**What to produce**
For the records that follow, say how many lines have the word "Expand" in them. Write the number and nothing more.

**Source information**
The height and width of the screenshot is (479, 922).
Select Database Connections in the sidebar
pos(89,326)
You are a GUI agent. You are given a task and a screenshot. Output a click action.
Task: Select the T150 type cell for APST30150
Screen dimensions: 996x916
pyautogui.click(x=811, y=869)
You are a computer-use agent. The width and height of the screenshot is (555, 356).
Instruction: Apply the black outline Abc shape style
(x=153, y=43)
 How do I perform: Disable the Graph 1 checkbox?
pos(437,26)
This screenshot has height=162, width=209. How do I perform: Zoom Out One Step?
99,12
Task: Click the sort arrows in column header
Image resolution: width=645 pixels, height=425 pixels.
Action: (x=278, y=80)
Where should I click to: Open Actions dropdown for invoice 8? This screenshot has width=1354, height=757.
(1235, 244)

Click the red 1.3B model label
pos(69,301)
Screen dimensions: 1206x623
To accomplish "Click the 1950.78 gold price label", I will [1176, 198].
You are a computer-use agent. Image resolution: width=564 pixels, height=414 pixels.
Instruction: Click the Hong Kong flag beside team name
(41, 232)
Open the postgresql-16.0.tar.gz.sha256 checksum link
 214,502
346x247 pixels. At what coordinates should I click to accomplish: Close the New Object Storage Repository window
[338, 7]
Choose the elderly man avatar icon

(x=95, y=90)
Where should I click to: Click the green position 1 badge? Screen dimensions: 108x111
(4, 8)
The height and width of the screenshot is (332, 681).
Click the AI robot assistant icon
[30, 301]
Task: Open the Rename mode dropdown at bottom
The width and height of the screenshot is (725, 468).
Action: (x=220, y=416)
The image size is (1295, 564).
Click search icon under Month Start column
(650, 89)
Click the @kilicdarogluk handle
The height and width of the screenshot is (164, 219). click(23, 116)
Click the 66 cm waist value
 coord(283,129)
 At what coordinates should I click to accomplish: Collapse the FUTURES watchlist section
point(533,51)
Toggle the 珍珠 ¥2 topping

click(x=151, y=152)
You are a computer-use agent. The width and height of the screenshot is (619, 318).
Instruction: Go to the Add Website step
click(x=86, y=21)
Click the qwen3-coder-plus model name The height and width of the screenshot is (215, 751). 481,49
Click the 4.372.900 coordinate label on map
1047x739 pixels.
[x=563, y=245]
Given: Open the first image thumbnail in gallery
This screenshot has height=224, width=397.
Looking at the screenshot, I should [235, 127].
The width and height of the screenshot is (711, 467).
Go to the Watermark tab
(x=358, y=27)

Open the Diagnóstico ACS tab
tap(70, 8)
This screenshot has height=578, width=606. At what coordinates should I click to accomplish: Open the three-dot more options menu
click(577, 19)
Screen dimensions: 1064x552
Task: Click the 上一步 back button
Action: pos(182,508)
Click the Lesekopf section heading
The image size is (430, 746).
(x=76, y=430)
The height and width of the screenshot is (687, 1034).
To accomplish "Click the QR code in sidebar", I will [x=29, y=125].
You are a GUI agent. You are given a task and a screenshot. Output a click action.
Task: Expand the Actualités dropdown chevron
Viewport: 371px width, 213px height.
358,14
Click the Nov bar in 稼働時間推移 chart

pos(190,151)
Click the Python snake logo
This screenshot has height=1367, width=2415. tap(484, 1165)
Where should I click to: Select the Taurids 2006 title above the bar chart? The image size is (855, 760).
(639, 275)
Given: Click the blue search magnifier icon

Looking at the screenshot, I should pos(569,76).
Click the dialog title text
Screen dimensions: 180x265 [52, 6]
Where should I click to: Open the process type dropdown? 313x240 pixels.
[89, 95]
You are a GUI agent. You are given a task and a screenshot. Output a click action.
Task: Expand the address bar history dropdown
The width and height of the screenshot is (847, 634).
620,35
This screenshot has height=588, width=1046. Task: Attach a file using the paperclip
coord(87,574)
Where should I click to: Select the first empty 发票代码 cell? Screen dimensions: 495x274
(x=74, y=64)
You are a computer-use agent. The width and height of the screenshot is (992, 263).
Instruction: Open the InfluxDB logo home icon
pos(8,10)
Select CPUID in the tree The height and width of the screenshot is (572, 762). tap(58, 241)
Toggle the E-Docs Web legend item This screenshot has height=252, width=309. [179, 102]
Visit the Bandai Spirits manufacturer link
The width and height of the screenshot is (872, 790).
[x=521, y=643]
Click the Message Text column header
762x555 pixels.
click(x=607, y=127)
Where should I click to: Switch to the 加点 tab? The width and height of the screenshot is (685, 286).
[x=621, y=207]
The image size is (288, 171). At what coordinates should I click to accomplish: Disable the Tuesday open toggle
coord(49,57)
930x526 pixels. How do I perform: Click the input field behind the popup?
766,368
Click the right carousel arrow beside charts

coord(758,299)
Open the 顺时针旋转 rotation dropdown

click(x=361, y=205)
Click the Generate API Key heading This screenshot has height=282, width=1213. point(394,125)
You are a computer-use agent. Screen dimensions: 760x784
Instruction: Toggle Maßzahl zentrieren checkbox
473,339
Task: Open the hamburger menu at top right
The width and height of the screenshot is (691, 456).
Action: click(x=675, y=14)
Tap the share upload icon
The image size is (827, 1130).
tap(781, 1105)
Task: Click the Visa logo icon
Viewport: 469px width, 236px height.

**Completed exercise**
2